Jagged Edge sind 20 Jahre im Geschäft

R&B Boyband aus Atlanta

Was für die frühen 90s Boyz II Men, Shai und Jodeci waren, sind für die späten 90s/frühen 2000er eindeutig unsere Künstler des Monats: die Gruppe Jagged Edge. Mit „Where the Party” (feat. Nelly) stürmte die Band aus Atlanta Anfang der 2000er die Club- und R&B-Charts. Bis heute ist das ihr größter Hit. Aber wie fing alles an?
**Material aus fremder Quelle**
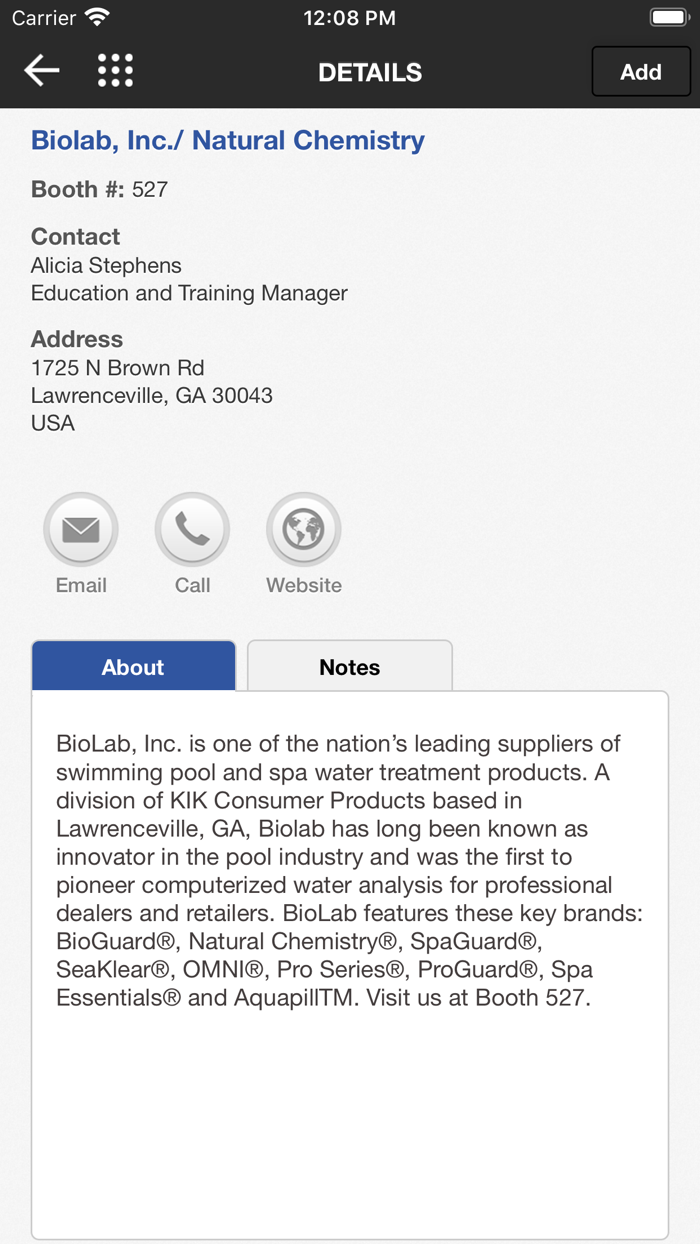Tap the Call phone icon
The image size is (700, 1244).
pyautogui.click(x=192, y=529)
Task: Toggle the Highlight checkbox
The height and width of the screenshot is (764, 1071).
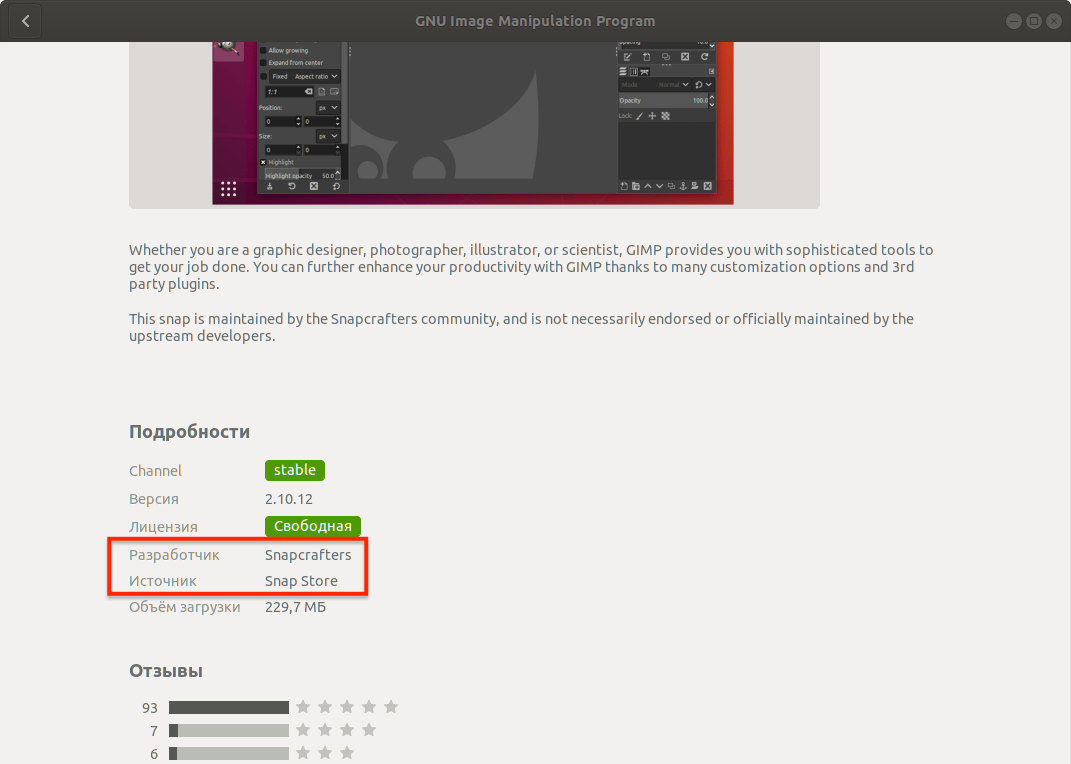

Jagged Edge (Foto: Pressebild)

Wie bei so vielen anderen Soul- und R&B-Gruppen liegt bei Jagged Edge der Ursprung ihrer Karriere im Schulchor – dort trafen sich die Zwillinge Brian und Brandon Casey mit ihren späteren Bandmitgliedern Richard Wingo und Kyle Norman. Kurz nach ihrem Schulabschluss produzierten die vier ein Demo-Band. Aufgrund ihrer mangelnden Erfahrung wussten sie aber nicht, ob das, was sie gemacht hatten, gut war. Glücklicherweise ging Richard Wingo mit einem Mitglied der Gruppe Xscape, Kandi Burruss, zusammen zur Schule und so nutze er den Kontakt, gab ihr das Demo-Band in die Hand, damit sie der Gruppe noch Verbesserungsvorschläge machen könnte.

Kandi Burruss verliebte sich in das Demo und brachte es auf direktem Weg zu R&B-Mastermind Jermaine Dupri. Dupri wollte Jagged Edge zu einer männlichen Version von Xscape machen und nahm sie bei Columbia Records unter Vertrag. Und was JD anfasst, entwickelte sich damals ein ums andere Mal zu einem riesigen Erfolg. Hits wie: „Where the Party at“ und „Lets get married“ brachten Jagged Edge an die Spitze.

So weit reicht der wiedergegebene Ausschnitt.